June 14, 2009

Five Ways for Freelance Writers to Stay Motivated

I’ve been thinking a lot lately about people losing their jobs. I empathize. More than a decade ago, I lost my editorial job when the publisher I worked for closed its Wisconsin offices and moved out of state.

I faced several choices:
  • I could relocate to take another editorial job,
  • I could change my career path to do something other than write for kids, or
  • I could become a self-employed freelance writer.
The latter was the most risky choice, but within reason I’m a risk taker. The challenge of building something from the bottom up excites me. There were other good reasons not to relocate, and I really loved writing for kids, so I chose the uncertain path and set out on my own.

The benefits of freelancing are obvious: flexible hours, working outside or wherever I want, no dress code, no office politics, choosing projects that I enjoy. There are obvious drawbacks, too. I miss spending my days with co-workers. Health insurance premiums and taxes take a big bite out of my paycheck, and lately, the sinking economy has resulted in far fewer projects. Some days, it’s hard to stay motivated.
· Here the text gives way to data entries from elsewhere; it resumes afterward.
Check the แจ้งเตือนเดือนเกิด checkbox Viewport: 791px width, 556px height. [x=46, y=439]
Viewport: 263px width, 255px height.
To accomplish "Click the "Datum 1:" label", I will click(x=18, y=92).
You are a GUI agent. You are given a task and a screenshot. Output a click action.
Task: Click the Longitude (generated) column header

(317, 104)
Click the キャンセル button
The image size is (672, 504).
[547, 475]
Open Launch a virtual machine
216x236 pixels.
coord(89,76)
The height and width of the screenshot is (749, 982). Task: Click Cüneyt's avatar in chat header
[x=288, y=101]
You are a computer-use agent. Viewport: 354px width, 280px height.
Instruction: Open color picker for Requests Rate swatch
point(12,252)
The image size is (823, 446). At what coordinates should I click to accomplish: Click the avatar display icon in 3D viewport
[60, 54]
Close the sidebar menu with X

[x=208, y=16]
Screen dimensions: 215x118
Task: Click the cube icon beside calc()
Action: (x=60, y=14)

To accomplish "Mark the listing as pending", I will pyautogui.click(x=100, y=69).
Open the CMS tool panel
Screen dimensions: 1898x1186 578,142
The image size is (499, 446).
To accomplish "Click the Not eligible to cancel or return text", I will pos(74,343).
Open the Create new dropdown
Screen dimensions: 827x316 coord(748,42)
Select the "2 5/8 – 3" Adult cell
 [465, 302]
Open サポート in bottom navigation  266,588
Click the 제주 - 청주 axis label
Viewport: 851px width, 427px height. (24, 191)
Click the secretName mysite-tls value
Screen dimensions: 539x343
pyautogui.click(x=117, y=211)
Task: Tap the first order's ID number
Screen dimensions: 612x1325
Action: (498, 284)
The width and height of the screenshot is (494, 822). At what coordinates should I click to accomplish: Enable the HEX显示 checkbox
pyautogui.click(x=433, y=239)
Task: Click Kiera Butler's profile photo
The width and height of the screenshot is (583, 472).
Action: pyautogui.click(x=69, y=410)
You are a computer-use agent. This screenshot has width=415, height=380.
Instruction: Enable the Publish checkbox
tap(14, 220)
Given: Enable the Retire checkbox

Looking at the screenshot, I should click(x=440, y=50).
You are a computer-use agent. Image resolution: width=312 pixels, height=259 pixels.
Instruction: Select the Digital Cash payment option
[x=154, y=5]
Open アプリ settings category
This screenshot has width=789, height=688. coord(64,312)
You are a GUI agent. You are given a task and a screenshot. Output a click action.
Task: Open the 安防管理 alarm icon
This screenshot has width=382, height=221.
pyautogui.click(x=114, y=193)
The key lesson I’ve learned as a freelancer is that self-motivation is essential to success. So when I’m without a project, I don’t stop working. Instead, I follow five steps to keep moving toward the next one:

1. I change my venue. I get away from my regular writing spots and go somewhere to clear my mind. I’m not talking about a vacation. I’m suggesting finding a place where ideas grow. For me, it’s getting closer to nature. For someone else, it might be visiting a museum or attending a writing seminar. The goal is to find a place that gets you thinking about new writing topics and opportunities. Staying in the same writing spot all the time tends to limit thinking. A change of venue is like a clean slate begging for words.

2. I Read. When I’m not working on projects, I increase the time I spend reading. I catch up on the newest children’s books. I read novels and biographies. Most importantly, I read about publishing trends, and I check out writers’ blogs. Reading is great motivation for my writing. It inspires me to explore new directions.

3. I Write. If I’ve just finished writing a series of educational books, I switch gears and write something entirely different: a blog post, a short story, a poem, or even a letter. I don’t write with the idea of publication. I just write to free myself from my last project and get ready for the next, whatever that may be. Switching gears forces me to keep my writing skills polished.

4. I look beyond my boundaries. In last week’s post, I wrote about labels. Writers tend to label themselves as children’s writers, educational writers, freelance writers, or whatever. To motivate myself, I set aside labels and search the Internet to see what else might be a good fit for me. I look at new genres and then for opportunities where I might try them on. Many times, this is how I’ve added a new client to my list. I look at what publishers want, what’s selling, electronic publishing vs. print. I try to break out of the mold that I’ve set for myself and stretch.

5. I communicate with other writers via e-mail, Twitter, online groups, or in person. I look for positive communication to boost me up instead of pull me down. Teaming with other writers who are excited about their craft is the best form of motivation. It’s also a good way to get referrals. Many times, this sort of networking has led to my next project.

Martin Luther said, “How soon ‘not now’ becomes ‘never.’” Remember, when you have nothing to do, doing nothing is not an option. Without self-motivation you’ll find yourself sitting in front of your computer screen waiting for something to happen. Don’t wait. Make it happen.

What are your favorite ways to stay motivated?


Angie Ruark said...

I agree with you that a change in venue is a great way to get re-motivated! Hanging out with my kids is another way that always gives me fresh ideas. One other thing I do that inspires me (and maybe it's an odd one) is going to the children's book section in stores and looking at books, especially the artwork. I don't know why, but I usually come away feeling like, "If they can do it, so can I!" Now if I could only figure out they did it!

Jean Fischer said...

Great suggestion, Angie. Thank you. A good place to look at children's book art online is:


Anonymous said...

I enjoyed the insights of your article.

I stay motivated by knowing what my writing goals are for the week. I find planning ahead keeps me from sitting at my desk wondering what project I should work on.